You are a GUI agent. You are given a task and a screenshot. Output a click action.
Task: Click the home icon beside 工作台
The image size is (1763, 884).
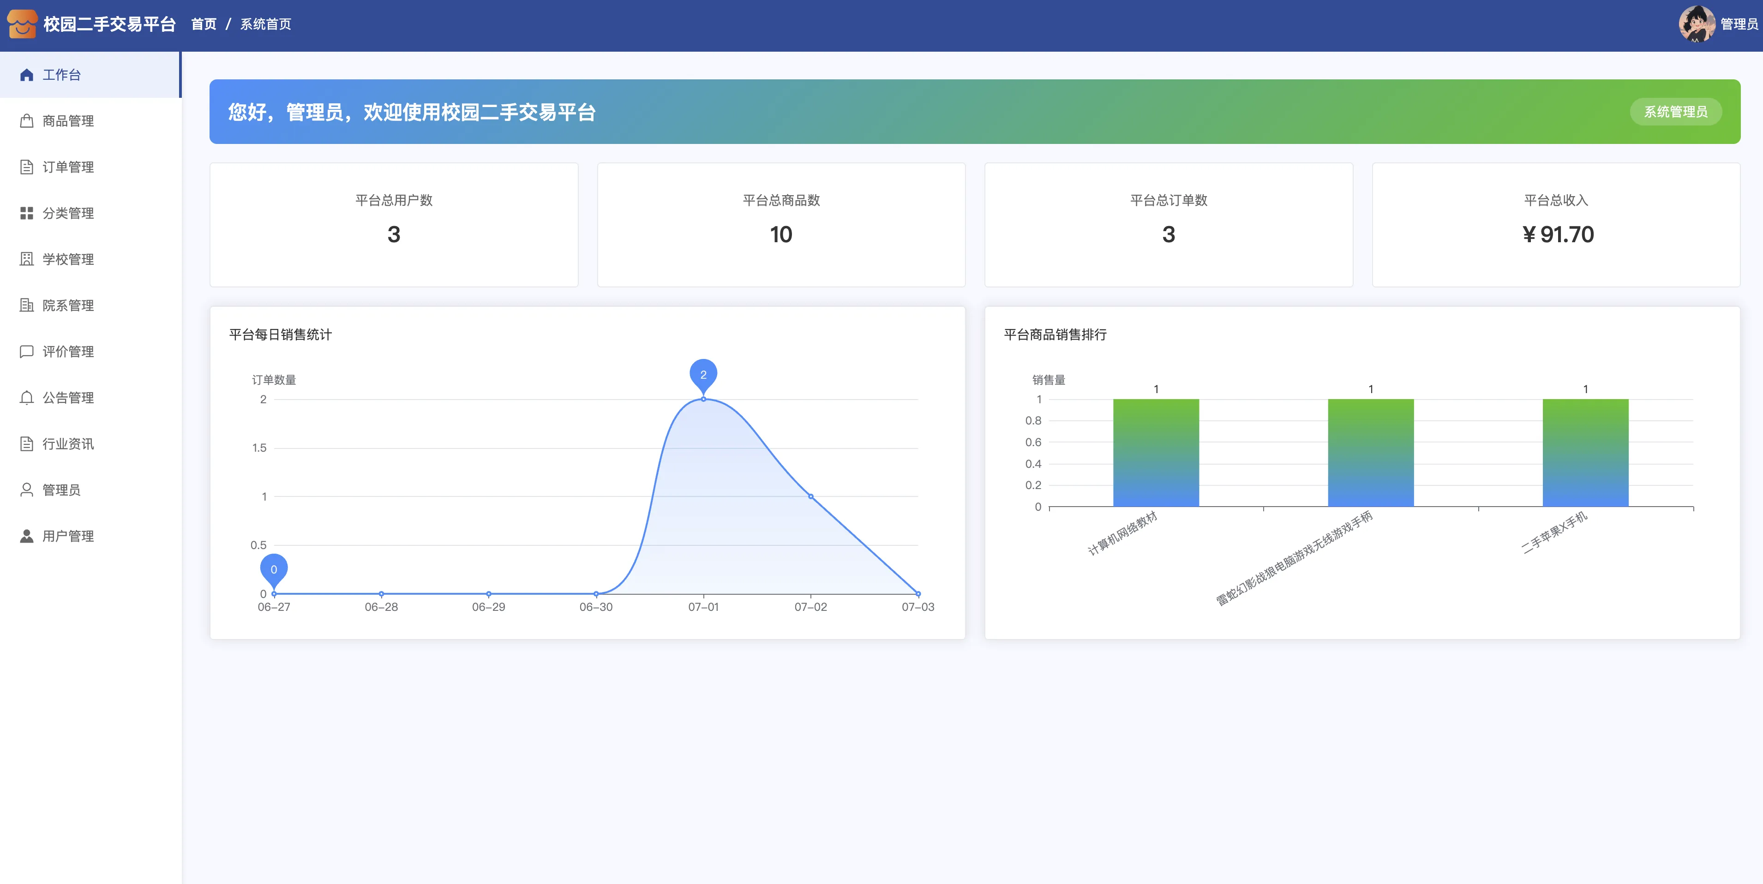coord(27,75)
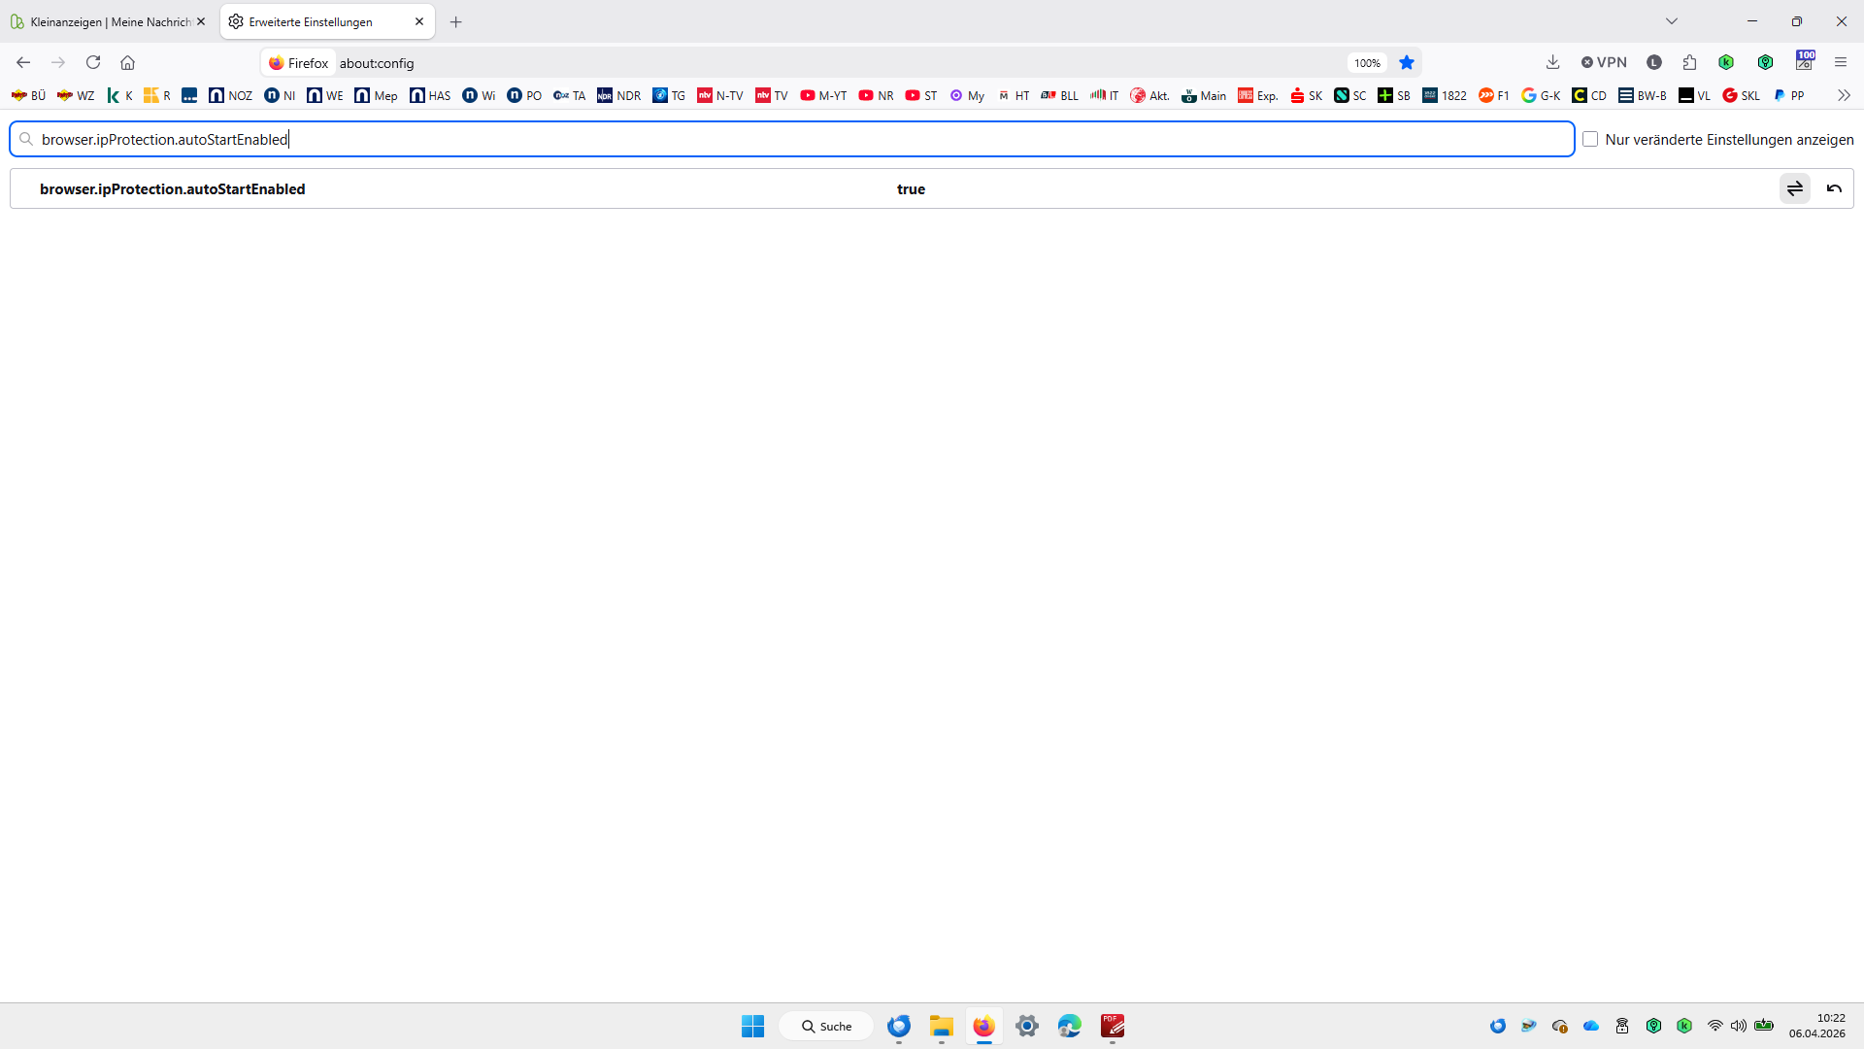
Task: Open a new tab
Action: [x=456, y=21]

########################################

Replicate the material above verbatim; images stay out of the copy.

Answer box:
You are a GUI agent. You are given a task and a screenshot. Output a click action.
Task: Click the home icon beside 工作台
The image size is (1763, 884).
coord(27,75)
Task: Open a new tab
Action: [x=456, y=21]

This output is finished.